Written by Arjana Begzati

In [3]:
import pandas as pd
import os
pd.set_option('display.max_columns', None)
pd.set_option('display.max_rows', None)
pd.set_option('max_colwidth', None)

data_path = '/nobackup/users/hmbaghda/metastatic_potential/'

In [8]:
# load TableS2 from Nusinow et al., 2020, Cell 180, 387–402
data_df = pd.read_excel(os.path.join(data_path, 'raw', 'TableS2.xlsx'), 
                                     sheet_name='Normalized Protein Expression')
data_df.shape

(12755, 16384)

In [3]:
# remove columns that are detected peptide numbers
data_df = data_df.iloc[:, [not (c.endswith('_Peptides') or c.startswith('Column')) for c in data_df.columns]]
data_df.shape

(12755, 384)

In [4]:
# determine number of samples that corresponds to 80% of all samples
p80_count = data_df.iloc[:, ['_TenPx' in c for c in data_df.columns]].shape[1]*0.8
p80_count

302.40000000000003

In [5]:
# determine number of missing values per feature 
nan_count_per_row = data_df.iloc[:, ['_TenPx' in c for c in data_df.columns]].isna().sum(axis=1)
# remove proteins that are missing in >80% samples
cols_to_keep = nan_count_per_row[nan_count_per_row<p80_count].index
data_df = data_df.iloc[cols_to_keep, :]
data_df.shape

(10969, 384)

In [52]:
data_df.to_csv(os.path.join(data_path, 'interim', 
                            'TableS2_PepNumbColsRemoved_80pSamplesMissingProtsRemoved.csv'), 
               index=False)

performed imputation of missing values in Perseus v2.1.3.0: used "Replace missing values from normal distribution" method (https://cox-labs.github.io/coxdocs/replacemissingfromgaussian.html), which fills NaNs with values sampled from protein's distribution shifted down by 1.8 std and squeezed to std*0.3

Summary:

Normalized protein expression data from Nusinow et al. were used.
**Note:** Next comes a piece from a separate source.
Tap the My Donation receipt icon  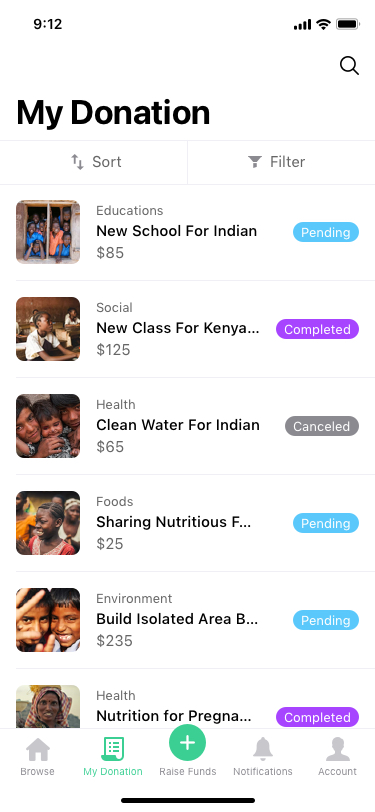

Proteins missing values in more than 80% of samples (n=1,786 out of 12,755) were removed. The remaining missing values were then imputed in Perseus (version 2.1.3.0) by random sampling from the protein’s distribution after shifting it downward by 1.8 standard deviations and shrinking its standard deviation by a factor of 0.3.